The Case of Shannon Matthews

 
Three weeks ago the press here went wild with the story of Shannon Matthews, a nine-year old girl from Dewsbury who never made it home after swim practice at school. The story unfolded in the all too depressingly-familiar way of child abductions: CCTV camera footage examined, hundreds of police scouring the neighboring areas and dragging the local pond, door-to-door interviews with locals, and sad televised appeals from the parents. The effort to find her was massive: more than 200 homes within a half-mile radius of the girl’s home were searched, 300 officers were assigned to the case, and half of the police dogs in England capable of detecting corpses were brought in.

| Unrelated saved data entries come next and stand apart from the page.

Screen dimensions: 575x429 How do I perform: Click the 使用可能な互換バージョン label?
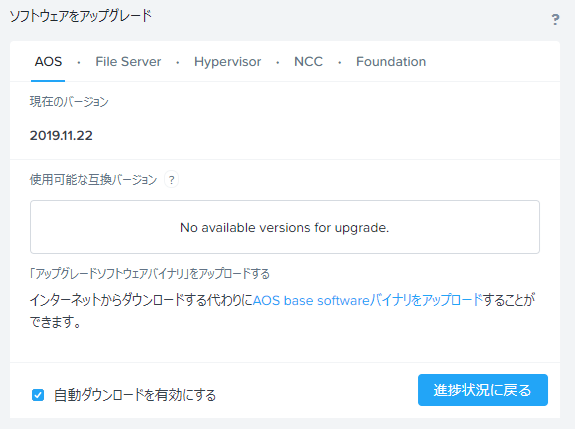coord(93,180)
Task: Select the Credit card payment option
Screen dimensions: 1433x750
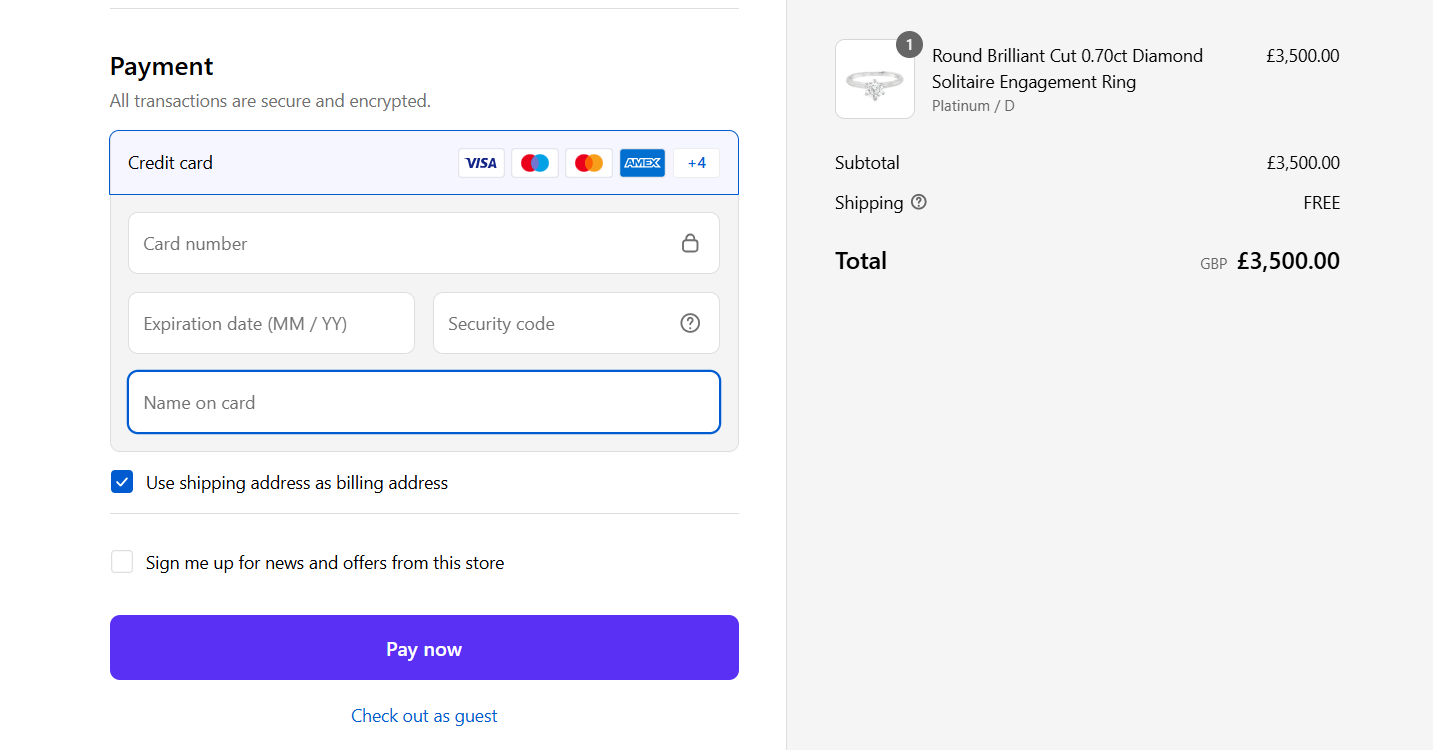Action: pyautogui.click(x=171, y=163)
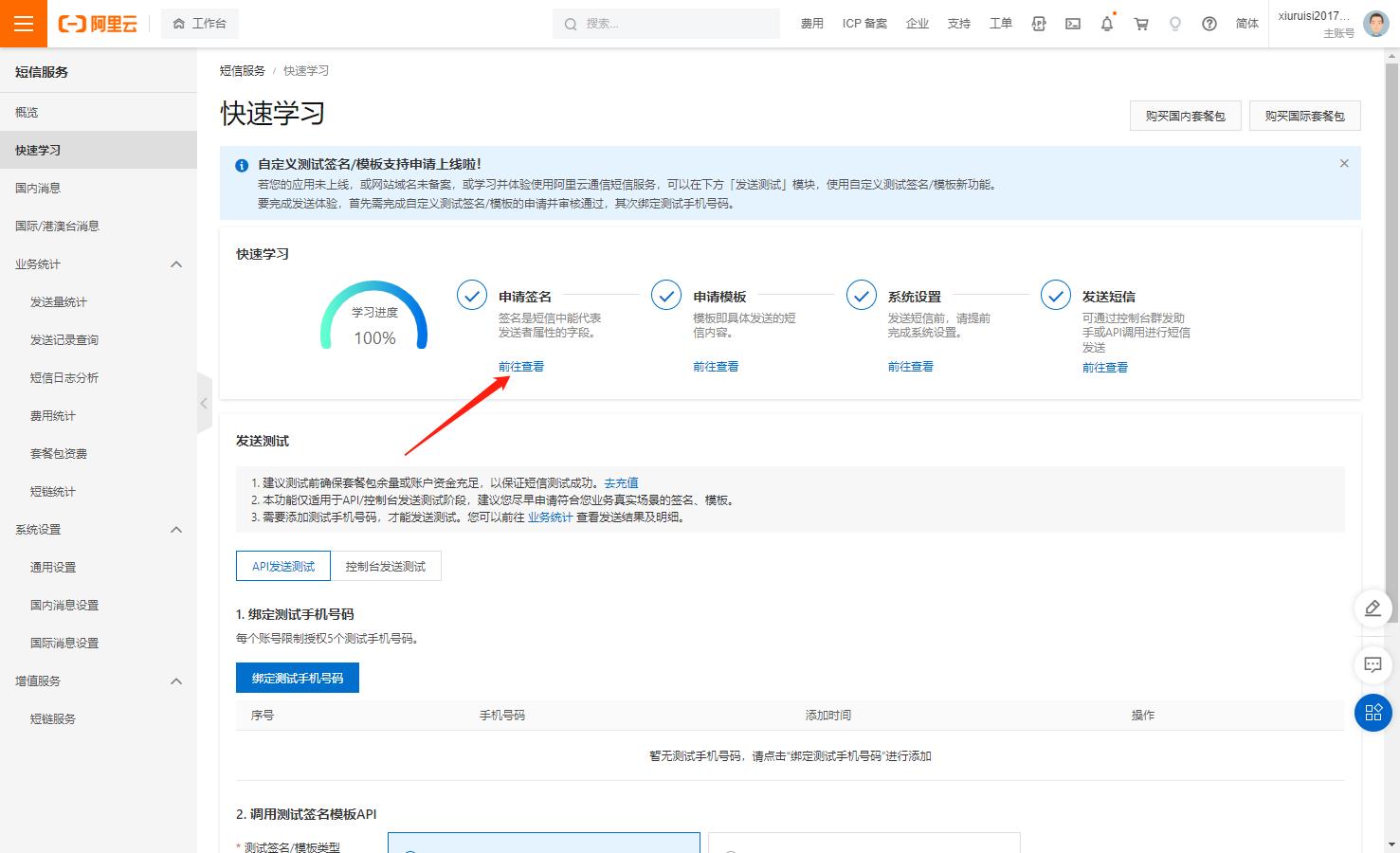Click the 绑定测试手机号码 button

pyautogui.click(x=297, y=677)
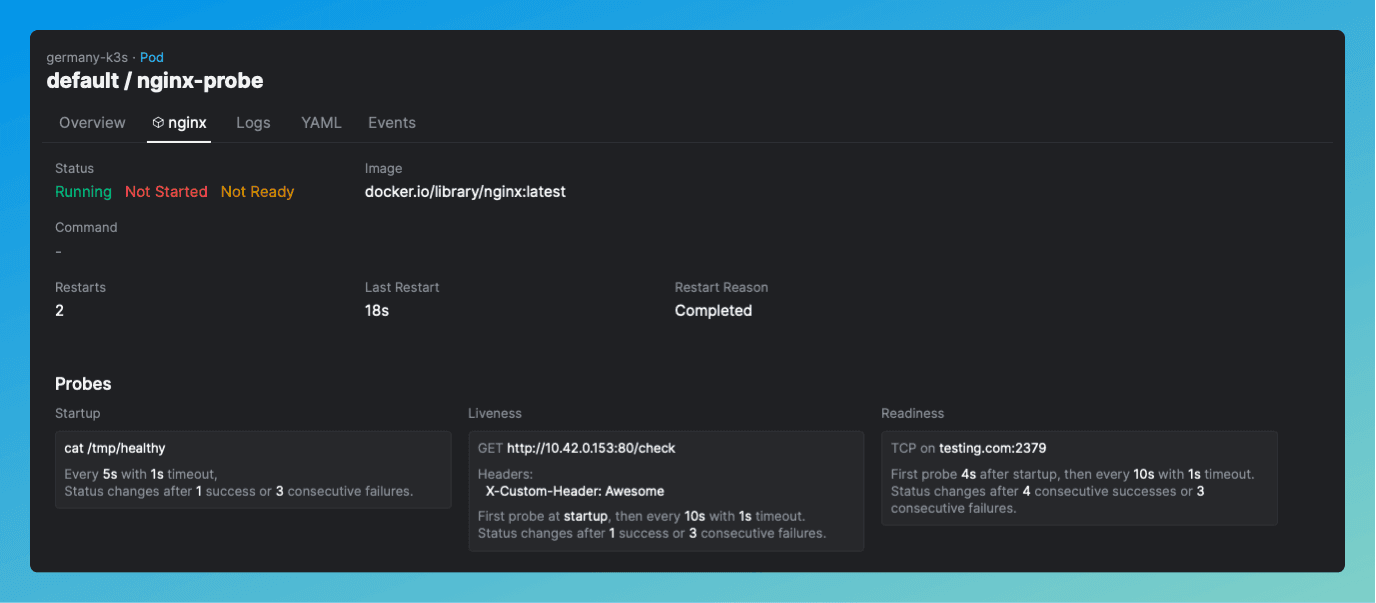Click the germany-k3s cluster name
Viewport: 1376px width, 603px height.
pos(87,58)
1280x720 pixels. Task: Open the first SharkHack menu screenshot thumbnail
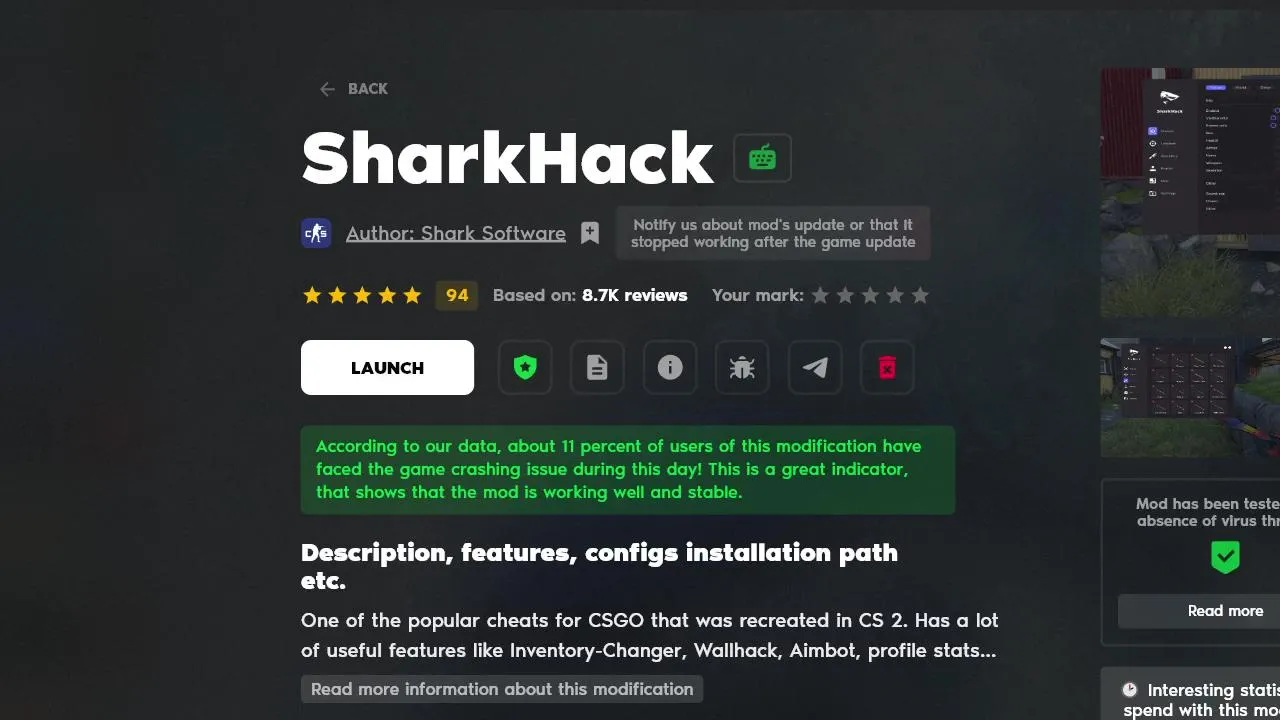pyautogui.click(x=1190, y=192)
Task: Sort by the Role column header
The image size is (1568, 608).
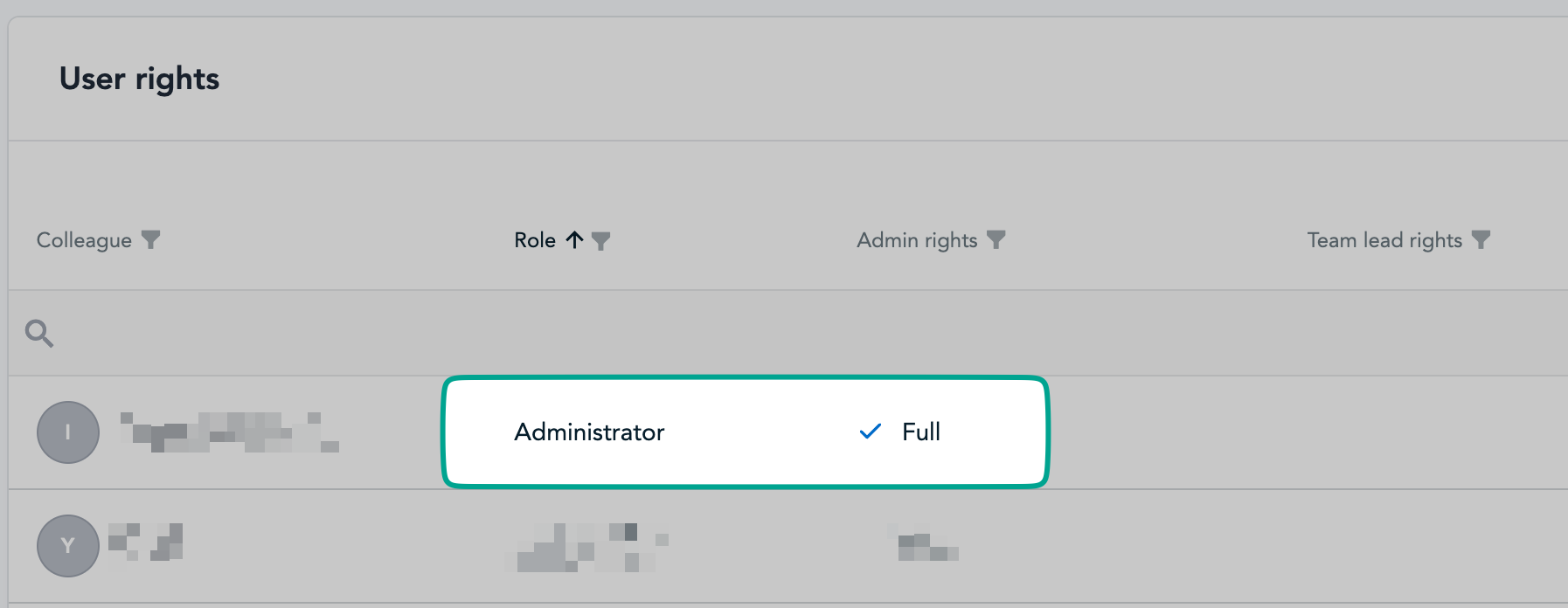Action: (534, 240)
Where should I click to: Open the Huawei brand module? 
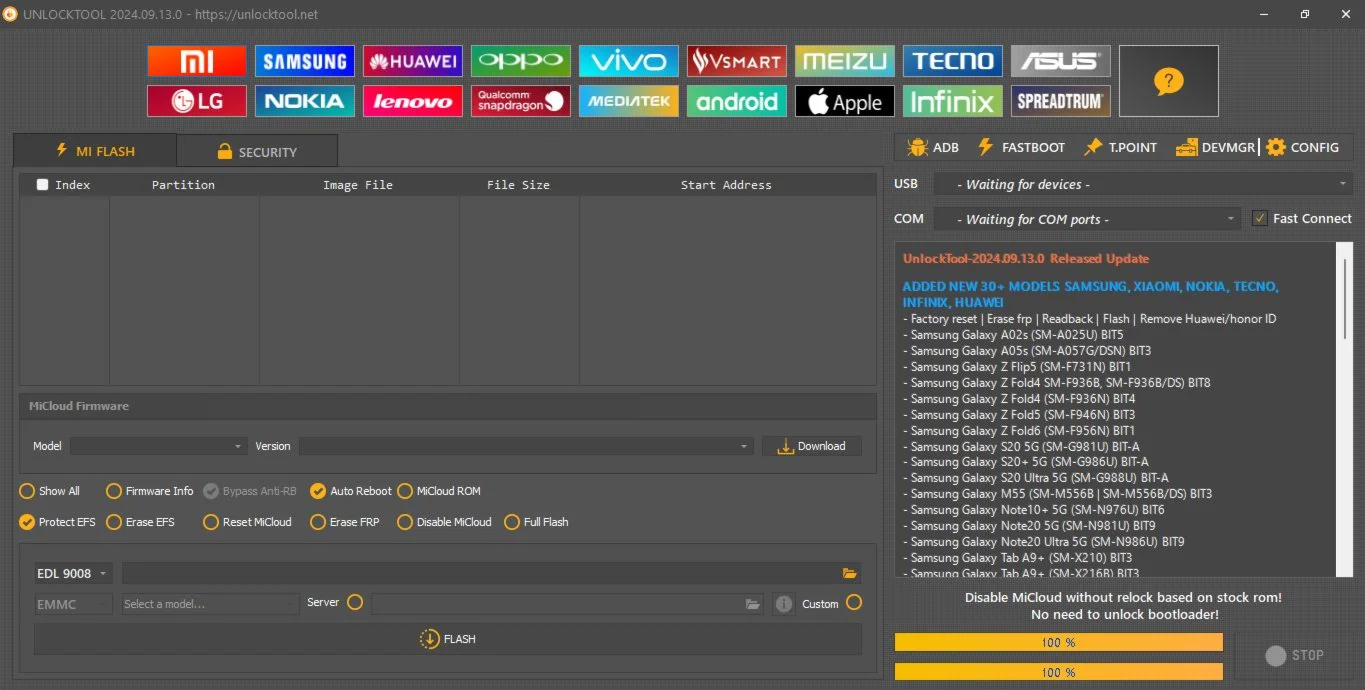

As the days wore on, grim reminders from “police consultants” that the chances of finding the girl alive diminished with every passing day were broadcast.
 
I got the gist of what was going on (the media coverage was so large you just couldn’t miss it) but didn’t really delve into the details. Last Friday, 24 days after her disappearance, the story took an unexpected by happy turn with the announcement that Shannon had been found alive and unharmed. Wow – a storybook ending?
 
Maybe not. Today, I sat down with the paper and got the details. The first thing that caught my eye was that Shannon had not been joyfully reunited with her parents after being rescued but was instead now in protective care. The second was that the police found her at the apartment of the uncle of her mom’s current boyfriend. The divorced uncle had recently lost the right to visit his daughters, who live with their mother. The authorities decided that returning Shannon to her mother, 32, who lives with the six other children she’s had with five different fathers and is now dating a 22-year old, might not be the best thing to do. Ya think?
 
Let’s hope the child somehow recovers from the trauma of it all.